WHAT NEEDS TO BE DONE:
Can you quote the records below in full, word for word?

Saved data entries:
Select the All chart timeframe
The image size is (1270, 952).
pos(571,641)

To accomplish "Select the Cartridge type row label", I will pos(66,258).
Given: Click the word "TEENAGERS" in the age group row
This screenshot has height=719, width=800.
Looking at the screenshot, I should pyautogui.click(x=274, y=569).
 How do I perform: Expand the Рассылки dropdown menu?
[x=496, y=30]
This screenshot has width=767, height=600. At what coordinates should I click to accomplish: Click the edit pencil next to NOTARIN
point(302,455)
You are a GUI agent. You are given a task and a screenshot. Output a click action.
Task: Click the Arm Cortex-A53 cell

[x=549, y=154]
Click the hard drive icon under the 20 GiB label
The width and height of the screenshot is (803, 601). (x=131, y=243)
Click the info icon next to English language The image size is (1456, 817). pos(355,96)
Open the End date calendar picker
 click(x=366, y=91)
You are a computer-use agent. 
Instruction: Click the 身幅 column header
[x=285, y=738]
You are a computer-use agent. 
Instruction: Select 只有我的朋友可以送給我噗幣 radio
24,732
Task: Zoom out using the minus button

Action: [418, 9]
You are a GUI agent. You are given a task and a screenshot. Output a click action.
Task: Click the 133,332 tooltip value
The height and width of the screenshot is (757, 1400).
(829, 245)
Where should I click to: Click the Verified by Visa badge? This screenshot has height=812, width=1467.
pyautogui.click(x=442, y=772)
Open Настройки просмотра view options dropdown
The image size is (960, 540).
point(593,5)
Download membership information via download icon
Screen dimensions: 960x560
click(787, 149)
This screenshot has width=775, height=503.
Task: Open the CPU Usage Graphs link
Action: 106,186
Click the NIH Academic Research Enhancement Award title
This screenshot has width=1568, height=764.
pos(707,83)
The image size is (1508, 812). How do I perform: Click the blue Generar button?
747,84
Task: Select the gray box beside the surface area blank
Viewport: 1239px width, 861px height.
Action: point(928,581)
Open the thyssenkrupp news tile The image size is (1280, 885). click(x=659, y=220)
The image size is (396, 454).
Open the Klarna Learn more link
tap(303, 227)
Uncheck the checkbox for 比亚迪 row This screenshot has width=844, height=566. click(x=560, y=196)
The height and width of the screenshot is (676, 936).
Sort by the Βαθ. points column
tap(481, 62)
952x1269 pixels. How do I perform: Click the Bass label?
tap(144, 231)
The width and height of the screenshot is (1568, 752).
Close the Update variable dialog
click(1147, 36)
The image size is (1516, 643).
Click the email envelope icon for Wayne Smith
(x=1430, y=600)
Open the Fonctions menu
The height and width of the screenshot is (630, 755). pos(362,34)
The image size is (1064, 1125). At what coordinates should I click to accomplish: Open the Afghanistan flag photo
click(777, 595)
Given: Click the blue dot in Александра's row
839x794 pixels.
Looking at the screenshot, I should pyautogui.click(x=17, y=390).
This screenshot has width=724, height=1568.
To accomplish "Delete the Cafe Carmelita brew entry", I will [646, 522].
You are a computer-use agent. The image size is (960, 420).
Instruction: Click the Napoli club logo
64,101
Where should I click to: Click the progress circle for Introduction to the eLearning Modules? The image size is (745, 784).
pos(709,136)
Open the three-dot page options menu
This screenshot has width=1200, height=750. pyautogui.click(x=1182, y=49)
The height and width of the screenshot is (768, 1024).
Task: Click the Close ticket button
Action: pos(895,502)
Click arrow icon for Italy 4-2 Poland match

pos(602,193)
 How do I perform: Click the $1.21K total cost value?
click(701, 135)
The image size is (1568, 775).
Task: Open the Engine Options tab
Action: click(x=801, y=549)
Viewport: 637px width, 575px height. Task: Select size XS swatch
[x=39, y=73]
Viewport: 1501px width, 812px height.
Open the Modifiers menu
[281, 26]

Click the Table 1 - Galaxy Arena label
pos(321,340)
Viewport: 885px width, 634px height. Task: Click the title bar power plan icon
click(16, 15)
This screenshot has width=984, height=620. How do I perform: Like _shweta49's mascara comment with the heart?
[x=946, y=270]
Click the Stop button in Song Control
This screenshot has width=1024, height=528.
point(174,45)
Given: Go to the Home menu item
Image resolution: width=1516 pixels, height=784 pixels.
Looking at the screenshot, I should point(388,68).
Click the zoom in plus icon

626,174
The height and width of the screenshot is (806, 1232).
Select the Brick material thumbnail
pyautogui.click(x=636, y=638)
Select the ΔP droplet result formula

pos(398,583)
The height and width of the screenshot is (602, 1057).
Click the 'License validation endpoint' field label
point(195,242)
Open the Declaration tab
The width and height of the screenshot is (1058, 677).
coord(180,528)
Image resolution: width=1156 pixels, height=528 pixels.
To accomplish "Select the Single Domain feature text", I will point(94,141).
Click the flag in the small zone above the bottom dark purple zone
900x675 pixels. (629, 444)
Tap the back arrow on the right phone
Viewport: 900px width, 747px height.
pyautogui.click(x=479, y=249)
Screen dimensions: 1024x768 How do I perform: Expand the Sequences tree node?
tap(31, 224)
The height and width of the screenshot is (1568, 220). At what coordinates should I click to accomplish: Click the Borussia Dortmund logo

THE COMPLETED TASK:
Select the All chart timeframe
The image size is (1270, 952).
pos(571,641)

To accomplish "Select the Cartridge type row label", I will pos(66,258).
Given: Click the word "TEENAGERS" in the age group row
This screenshot has height=719, width=800.
Looking at the screenshot, I should pyautogui.click(x=274, y=569).
 How do I perform: Expand the Рассылки dropdown menu?
[x=496, y=30]
This screenshot has width=767, height=600. At what coordinates should I click to accomplish: Click the edit pencil next to NOTARIN
point(302,455)
You are a GUI agent. You are given a task and a screenshot. Output a click action.
Task: Click the Arm Cortex-A53 cell

[x=549, y=154]
Click the hard drive icon under the 20 GiB label
The width and height of the screenshot is (803, 601). (x=131, y=243)
Click the info icon next to English language The image size is (1456, 817). pos(355,96)
Open the End date calendar picker
 click(x=366, y=91)
You are a computer-use agent. 
Instruction: Click the 身幅 column header
[x=285, y=738]
You are a computer-use agent. 
Instruction: Select 只有我的朋友可以送給我噗幣 radio
24,732
Task: Zoom out using the minus button

Action: [418, 9]
You are a GUI agent. You are given a task and a screenshot. Output a click action.
Task: Click the 133,332 tooltip value
The height and width of the screenshot is (757, 1400).
(829, 245)
Where should I click to: Click the Verified by Visa badge? This screenshot has height=812, width=1467.
pyautogui.click(x=442, y=772)
Open Настройки просмотра view options dropdown
The image size is (960, 540).
point(593,5)
Download membership information via download icon
Screen dimensions: 960x560
click(787, 149)
This screenshot has width=775, height=503.
Task: Open the CPU Usage Graphs link
Action: 106,186
Click the NIH Academic Research Enhancement Award title
This screenshot has width=1568, height=764.
pos(707,83)
The image size is (1508, 812). How do I perform: Click the blue Generar button?
747,84
Task: Select the gray box beside the surface area blank
Viewport: 1239px width, 861px height.
Action: point(928,581)
Open the thyssenkrupp news tile The image size is (1280, 885). click(x=659, y=220)
The image size is (396, 454).
Open the Klarna Learn more link
tap(303, 227)
Uncheck the checkbox for 比亚迪 row This screenshot has width=844, height=566. click(x=560, y=196)
The height and width of the screenshot is (676, 936).
Sort by the Βαθ. points column
tap(481, 62)
952x1269 pixels. How do I perform: Click the Bass label?
tap(144, 231)
The width and height of the screenshot is (1568, 752).
Close the Update variable dialog
click(1147, 36)
The image size is (1516, 643).
Click the email envelope icon for Wayne Smith
(x=1430, y=600)
Open the Fonctions menu
The height and width of the screenshot is (630, 755). pos(362,34)
The image size is (1064, 1125). At what coordinates should I click to accomplish: Open the Afghanistan flag photo
click(777, 595)
Given: Click the blue dot in Александра's row
839x794 pixels.
Looking at the screenshot, I should pyautogui.click(x=17, y=390).
This screenshot has width=724, height=1568.
To accomplish "Delete the Cafe Carmelita brew entry", I will [646, 522].
You are a computer-use agent. The image size is (960, 420).
Instruction: Click the Napoli club logo
64,101
Where should I click to: Click the progress circle for Introduction to the eLearning Modules? The image size is (745, 784).
pos(709,136)
Open the three-dot page options menu
This screenshot has width=1200, height=750. pyautogui.click(x=1182, y=49)
The height and width of the screenshot is (768, 1024).
Task: Click the Close ticket button
Action: pos(895,502)
Click arrow icon for Italy 4-2 Poland match

pos(602,193)
 How do I perform: Click the $1.21K total cost value?
click(701, 135)
The image size is (1568, 775).
Task: Open the Engine Options tab
Action: click(x=801, y=549)
Viewport: 637px width, 575px height. Task: Select size XS swatch
[x=39, y=73]
Viewport: 1501px width, 812px height.
Open the Modifiers menu
[281, 26]

Click the Table 1 - Galaxy Arena label
pos(321,340)
Viewport: 885px width, 634px height. Task: Click the title bar power plan icon
click(16, 15)
This screenshot has width=984, height=620. How do I perform: Like _shweta49's mascara comment with the heart?
[x=946, y=270]
Click the Stop button in Song Control
This screenshot has width=1024, height=528.
point(174,45)
Given: Go to the Home menu item
Image resolution: width=1516 pixels, height=784 pixels.
Looking at the screenshot, I should point(388,68).
Click the zoom in plus icon

626,174
The height and width of the screenshot is (806, 1232).
Select the Brick material thumbnail
pyautogui.click(x=636, y=638)
Select the ΔP droplet result formula

pos(398,583)
The height and width of the screenshot is (602, 1057).
Click the 'License validation endpoint' field label
point(195,242)
Open the Declaration tab
The width and height of the screenshot is (1058, 677).
coord(180,528)
Image resolution: width=1156 pixels, height=528 pixels.
To accomplish "Select the Single Domain feature text", I will point(94,141).
Click the flag in the small zone above the bottom dark purple zone
900x675 pixels. (629, 444)
Tap the back arrow on the right phone
Viewport: 900px width, 747px height.
pyautogui.click(x=479, y=249)
Screen dimensions: 1024x768 How do I perform: Expand the Sequences tree node?
tap(31, 224)
The height and width of the screenshot is (1568, 220). At what coordinates should I click to accomplish: Click the Borussia Dortmund logo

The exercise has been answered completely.